EGU General Assembly 2023
© Author(s) 2023. This work is distributed under
the Creative Commons Attribution 4.0 License.

The role of sulfur oxidation on cloud and aerosol properties in UKESM1 CMIP6 historical experiments

Vichawan Sakulsupich1, Paul T. Griffiths1,2, and Alexander T. Archibald1,2
Vichawan Sakulsupich et al.
  • 1University of Cambridge, Department of Chemistry, Cambridge, UK
  • 2National Centre for Atmospheric Science, University of Cambridge, Cambridge CB2 1EW, UK

Understanding the link between anthropogenic emissions and radiative forcing remains a grand challenge in the field of climate research. Linkages arise between emissions, atmospheric chemistry and climate through the formation of secondary aerosols such as sulfate, nitrate and organic aerosols. Sulfur dioxide (SO2) is an important aerosol precursor with the largest sources coming from anthropogenic activity. Unlike well-mixed greenhouse gases, anthropogenic aerosols are heterogeneously distributed because of localised emissions and the short atmospheric residence time. Thus SO2 conversion to aerosol is dictated by its emission location and the locally available oxidants; both of which are changing rapidly and disparately with time.

This work uses the UKESM1 to investigate the modelled response of sulfate aerosol properties and cloud properties to emissions increases and oxidant changes over the period 1850-2014. We compare modelled hydrogen peroxide, which is important for SO2 oxidation, with observations. From an analysis of the CMIP6 and AerChemMIP experiments, we show that there have been significant changes in the atmospheric oxidation processes of SO2 over this period with consequences for the calculated radiative forcing. 

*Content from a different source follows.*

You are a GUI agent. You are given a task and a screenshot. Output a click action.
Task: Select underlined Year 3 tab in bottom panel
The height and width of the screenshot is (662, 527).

In UKESM1 historical experiments, the gas-phase reaction with hydroxyl radicals dominates the oxidation pathways in most regions. This channel is the most sensitive to oxidant changes and contributes to new aerosol particle formation. In contrast, in the aqueous-phase reaction, the oxidation of SO2 by ozone decreased in the European region in 1980 and oxidation by hydrogen peroxide increased in Eastern Asia in 2014. We present an analysis of the impacts of these sulfur oxidation changes on cloud properties and radiative forcing. Ultimately, this work contributes to the improvement of our process-level understanding of Earth system models that interactively simulate aerosol from precursors and aims to improve the accuracy of aerosol radiative forcing predictions.

How to cite: Sakulsupich, V., Griffiths, P. T., and Archibald, A. T.: The role of sulfur oxidation on cloud and aerosol properties in UKESM1 CMIP6 historical experiments, EGU General Assembly 2023, Vienna, Austria, 24–28 Apr 2023, EGU23-423,, 2023.